効果的な利他主義者はそのため、コストパフォーマンスに注目し自分もっともインパクトを与えられる"いいこと"(例えば特定のチャリティーに寄付を行う、チャリティの効果を測定する組織を作る等)を行う。

 

著者は世界でもっとも影響力のある哲学者として知られるピーター・シンガー。TEDにも効果的な利他主義について述べている動画が挙がっている。

 

■感想  理性的であると、利他的になる?

 

あなたが世界のためにできるたくさんのいいことをする、とは分かりやすい例を挙げるならば、同じ百万円を寄付するなら、一人でも多くの人を救えるチャリティーに寄付をする、ということである。

つまりは投資に対するリターンの大きな所に寄付をすべきという当たり前の発想のように思えることである。

 

これは何も人の命をただの数字として捉えて、粛々と処理をするというサイコパス的な考えではなく、そばにいる人の命も、遠くにいる見知らぬ人の命も両方とも同じように大事で価値のあるものであり、それであるならばよりたくさんの命を救ったり、多くの苦しみを世界から取り除いた方がいいという、理性的な考えに基づいている。

 

実際、何が人々を効果的な利他主義へ導くのかを考察している章があるが、そこで揚げられるもっとも有力な説が数字を理性的に、論理的に公平に受け止められることであった。

 

実際現在のアメリカ人のIQを100とすると百年ほど前のアメリカ人のIQは80程度となり、全体で見ても論理的に考える能力が上がっている。

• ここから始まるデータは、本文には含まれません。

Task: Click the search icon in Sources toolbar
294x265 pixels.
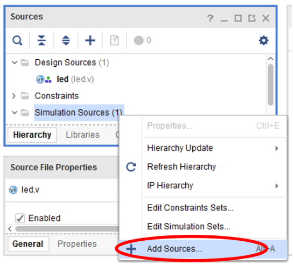Action: click(17, 40)
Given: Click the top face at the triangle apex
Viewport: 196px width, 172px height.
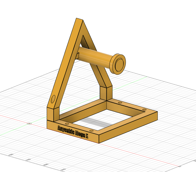Looking at the screenshot, I should tap(80, 19).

この現象をフリン効果というらしいのだな、著者によれば論理的思考力の向上が後押しとなり、倫理にもこのフリン効果が働きその結果、効果的な利他主義者が増えてきているのだろう、ということであった。

 

例えば子孫を残せない働き蟻がそれでもコロニーのために働く理由として、適応度の最大化が挙げられるが、人類は論理的思考力を高めたことでようやく、世界をよくすることが自分達の適応度の最大化になるということに気付いたのかもしれない。

 

実際本書の最後の章で人類の絶滅を回避することは最もよい"いいこと"になりうることを数字を挙げながら示してしている。

 

 

環境に良いことをするというのも始めこそ単純な共感がドライビングフォースになっていたのかもしれないが、現在ではこの論理的思考が主なドライビングフォースになっているのかもしれない。

 

働き始めた時の生き方、哲学について考える良書である。原著も買って読んでみたい。